Davide, Jr., CJ., Melo, Vitug and Quisumbing, JJ., concur.

#Footnotes

1 The Court noted in its Decision of December 9, 1998 that Ferdinand R. Marcos II did not
sign either of the Agreements. By filing these Motion to Intervene and Motion for Partial
Reconsideration, Ferdinand R. Marcos II may now be deemed to have adhered to said
Agreements.

2 Rabino v. Cruz, 222 SCRA 493, 501, May 24, 1993; citing Lorenzana v. Cayetano, 78
SCRA 485, 490-492 (1977).

3 In his Motion for Issuance/Release of Entry of Judgment, dated March 19, 1999; rollo, pp.
528-566.

4 See Development Bank of the Philippines v. Court of Appeals, 116 SCRA 636 (1982);
Sarsosa vda. de Barsobia v. Cueno, 113 SCRA 547 (1982); Yap v. Grageda, 121 SCRA 244
(1983).

5 Yuchengco Inc. v. Velayo, 115 SCRA 307 (1982). Also Tongoy v.

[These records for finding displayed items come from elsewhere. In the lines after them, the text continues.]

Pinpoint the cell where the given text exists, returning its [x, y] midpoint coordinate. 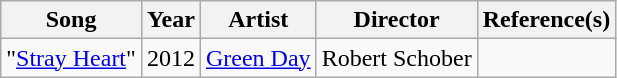
"Stray Heart" [72, 58]
2012 [170, 58]
Year [170, 20]
Green Day [258, 58]
Song [72, 20]
Artist [258, 20]
Reference(s) [546, 20]
Director [396, 20]
Robert Schober [396, 58]
Search for the cell housing the specified text and yield its (x, y) center coordinate. 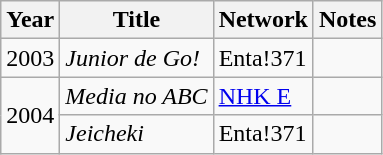
Title (136, 20)
Media no ABC (136, 96)
2003 (30, 58)
NHK E (263, 96)
Network (263, 20)
Jeicheki (136, 134)
Junior de Go! (136, 58)
Year (30, 20)
2004 (30, 115)
Notes (347, 20)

Court of Appeals, 123
SCRA 99 (1983), we further said:

The following are the most fundamental characteristics of void or inexistent contracts:

1) As a general rule, they produce no legal effects whatsoever in accordance


with the principle "quod nullum est nullum producit effectum."

2) They are not susceptible of ratification.

3) The right to set up the defense of inexistence or absolute nullity cannot be


waived or renounced.

4) The action or defense of inexistence or absolute nullity is imprescriptible.

5) The inexistence or absolute nullity of a contract cannot be invoked by


person whose interests are not directly affected (p. 444, Comments and
Jurisprudence Obligations and Contracts, Jurado, 1969 Ed.; emphasis
supplied)."

6 Santiago v. Vasquez, 217 SCRA 633 (January 27, 1993); Gordon v. Executive Secretary,
GR. No. 134071, Resolution dated July 7, 1998 (both cited by the movants in their Partial
Motion for Reconsideration).

7 Ramos v. Court of Appeals, 269 SCRA 34, 51-52 (March 3, 1997); Ysmael v. Court of
Appeals, 273 SCRA 165, 181 (June 10, 1997).

8 Art. 1409, Civil Code; Ouano v. Court of Appeals, 188 SCRA 799 (August 21, 1990); Oliver
v. Court of Appeals, 234 SCRA 367 (July 21, 1994).

9 Gayapanao v. IAC, 199 SCRA 309 (July 17, 1991).

10 See Separate Opinion to the main Decision promulgated on December 9, 1998.11


Guingona Jr. v. Gonzales, 214 SCRA 789 (October 20, 1992).